[Solved] Filebeat -> Logstash : connection reset by peer

CyrilD · May 24, 2017, 4:31pm

Hi there !

I'm testing a pipe like that for dumping my logs : filebeat -> logstash -> elasticsearch and I have strange errors from filebeat :

2017-05-24T18:08:51+02:00 DBG  Try to publish 2 events to logstash with window size 105
2017-05-24T18:08:51+02:00 DBG  handle error: read tcp 172.17.1.5:45543->172.17.105.2:5044: read: connection reset by peer
2017-05-24T18:08:51+02:00 DBG  0 events out of 2 events sent to logstash. Continue sending
2017-05-24T18:08:51+02:00 DBG  close connection
2017-05-24T18:08:51+02:00 DBG  closing
2017-05-24T18:08:51+02:00 ERR Failed to publish events caused by: read tcp 172.17.1.5:45543->172.17.105.2:5044: read: connection reset by peer
2017-05-24T18:08:51+02:00 INFO Error publishing events (retrying): read tcp 172.17.1.5:45543->172.17.105.2:5044: read: connection reset by peer
2017-05-24T18:08:51+02:00 DBG  close connection
2017-05-24T18:08:51+02:00 DBG  send fail

These errors are happening every 3~5 minutes. I'm only dumping /var/log/syslog on a quiet host (2 or 3 lines per minutes) so I don't think there is an overload.

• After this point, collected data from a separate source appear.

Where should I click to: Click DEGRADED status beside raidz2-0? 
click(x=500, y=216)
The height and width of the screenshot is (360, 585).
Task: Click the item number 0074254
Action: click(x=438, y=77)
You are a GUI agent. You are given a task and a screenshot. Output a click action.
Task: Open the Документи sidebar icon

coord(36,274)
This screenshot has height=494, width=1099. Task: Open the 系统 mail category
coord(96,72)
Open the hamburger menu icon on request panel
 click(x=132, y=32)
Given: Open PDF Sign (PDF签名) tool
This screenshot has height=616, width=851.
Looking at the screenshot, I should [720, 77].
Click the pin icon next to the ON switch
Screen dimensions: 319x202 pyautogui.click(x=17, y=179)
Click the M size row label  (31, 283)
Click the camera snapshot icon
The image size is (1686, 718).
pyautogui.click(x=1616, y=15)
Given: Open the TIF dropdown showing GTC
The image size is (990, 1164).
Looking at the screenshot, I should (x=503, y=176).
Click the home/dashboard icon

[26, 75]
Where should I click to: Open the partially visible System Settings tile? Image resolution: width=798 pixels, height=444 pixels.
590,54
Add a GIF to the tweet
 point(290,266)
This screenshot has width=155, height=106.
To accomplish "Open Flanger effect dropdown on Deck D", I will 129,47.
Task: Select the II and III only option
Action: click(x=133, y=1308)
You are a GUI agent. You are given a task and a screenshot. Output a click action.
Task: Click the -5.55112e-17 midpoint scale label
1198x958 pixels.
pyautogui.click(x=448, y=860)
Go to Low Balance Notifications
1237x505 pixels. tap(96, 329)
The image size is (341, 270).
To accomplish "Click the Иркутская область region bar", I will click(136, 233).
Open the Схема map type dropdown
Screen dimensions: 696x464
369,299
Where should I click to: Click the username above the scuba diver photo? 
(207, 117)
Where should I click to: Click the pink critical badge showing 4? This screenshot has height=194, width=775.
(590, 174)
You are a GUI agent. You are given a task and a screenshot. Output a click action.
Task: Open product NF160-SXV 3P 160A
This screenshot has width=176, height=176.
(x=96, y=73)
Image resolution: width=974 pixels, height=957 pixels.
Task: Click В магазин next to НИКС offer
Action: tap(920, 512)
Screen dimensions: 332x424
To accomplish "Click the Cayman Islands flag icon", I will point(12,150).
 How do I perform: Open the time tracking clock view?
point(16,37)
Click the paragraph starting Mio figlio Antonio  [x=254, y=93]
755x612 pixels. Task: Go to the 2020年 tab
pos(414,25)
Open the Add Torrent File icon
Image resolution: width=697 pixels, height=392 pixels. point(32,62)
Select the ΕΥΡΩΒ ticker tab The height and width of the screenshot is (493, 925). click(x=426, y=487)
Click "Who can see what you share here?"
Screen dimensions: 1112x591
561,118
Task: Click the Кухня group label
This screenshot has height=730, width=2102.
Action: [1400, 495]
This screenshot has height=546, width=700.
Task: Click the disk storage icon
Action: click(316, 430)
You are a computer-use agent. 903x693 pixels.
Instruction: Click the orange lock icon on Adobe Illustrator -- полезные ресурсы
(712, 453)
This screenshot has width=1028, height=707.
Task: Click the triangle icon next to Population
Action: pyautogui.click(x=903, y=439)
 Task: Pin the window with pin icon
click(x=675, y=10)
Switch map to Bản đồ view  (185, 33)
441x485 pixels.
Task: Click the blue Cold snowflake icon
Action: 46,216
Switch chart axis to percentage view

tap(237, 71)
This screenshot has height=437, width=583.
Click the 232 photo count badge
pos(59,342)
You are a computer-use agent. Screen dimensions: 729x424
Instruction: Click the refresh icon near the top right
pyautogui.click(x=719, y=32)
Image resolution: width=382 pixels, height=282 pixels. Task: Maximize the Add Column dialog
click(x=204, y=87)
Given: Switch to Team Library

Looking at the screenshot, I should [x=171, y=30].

As you can see, my filebeat host has for IP 172.17.1.5 and my logstash host has for IP 172.17.105.2
I did a lot of network tests between my two hosts and I'm pretty sure there is no problems at all on network side.

Filebeat configuration is like that :

filebeat:
  prospectors:
  - document_type: syslog
    exclude_lines: [snmpd+(.)*(Connection from UDP)+]
    input_type: log
    paths: [/var/log/syslog]

output:
  logstash:
    hosts: ["logbucket01:5044"]

logging:
  to_syslog: false
  level: debug

And the relevant Logstash configuration is like that :

input { 
    beats {
        port => 5044
    }
}

Here are my versions :

filebeat_host# /usr/share/filebeat/bin/filebeat --version 
filebeat version 5.4.0 (amd64), libbeat 5.4.0

logstash_host# /usr/share/logstash/bin/logstash --version
logstash 5.4.0

I installed both of them with the official deb files.

I did not see any useful log on logstash side, even in debug mode there is no problem at all. I don't see anything in any system logs on both hosts.

Does anybody has an idea on how to solve that ? I can't imagine to go further with such errors on a simple case like that. I must have done something wrong somewhere but I have no idea where to look. I read a few post on the same errors but they are either abandoned or concerning something I dont use (ssl, tls..). So .. no clues.

If you need more informations just tell me I'll provide everything useful to solve this.

Thanks a lot,

Cyril

andrewkroh · May 25, 2017, 12:19pm

Logstash could be resetting the connection due to inactivity, in which case this shouldn't be a problem. You can try increasing the client_inactivity_timeout on the LS side.

But from the logs, it looks like it's happening when sending. This could mean there is something blocking the LS pipeline. Does the problem occur if you output only to stdout or to a file from LS?

CyrilD · May 29, 2017, 9:21am

Hi Andrew,

Thanks for your answer, I'll try to increase the client_inactivity_timeout to see if the error still occur. This settings looks promising !

I don't understand what you mean by "output only to stdout or to a file from LS?". Do you mean I should drop the elasticsearch output and replace it with a stdout output to test if the problem still occur ? Because since I get the error on the filebeat side, and nothing at all in logstash logs I doubt the elasticsearch output is the problem so I'm not sure I get your idea (my english is not very good). If the inactivity timeout has no effect, I will give it a try even if I'm not sure I understood correctly because it's easy to do.

I'll let you know the results, let me know if I get the second part of your message.

Thanks again !

CyrilD · May 29, 2017, 12:04pm

Hi Andrew,

I think the settings did the trick. It's very weird because I changed the settings, restarted logstash and the problem occurred again during 5 or 6 minutes, then it stopped and now that's a few hours I have no errors anymore.

I also upgraded my kernel of my logstash server but I don't think that was the root cause.

I did not try the output to stdout since the problem seems to be resolved.

Thanks for your time,

Cyril

andrewkroh · June 1, 2017, 2:41pm

Using stdout instead of ES would have helped if there was a problem with ES output. For example, if ES was being overloaded or slow, the backpressure could eventually cause Logstash to sever the connections to Beats.

system · June 29, 2017, 2:42pm

This topic was automatically closed 28 days after the last reply. New replies are no longer allowed.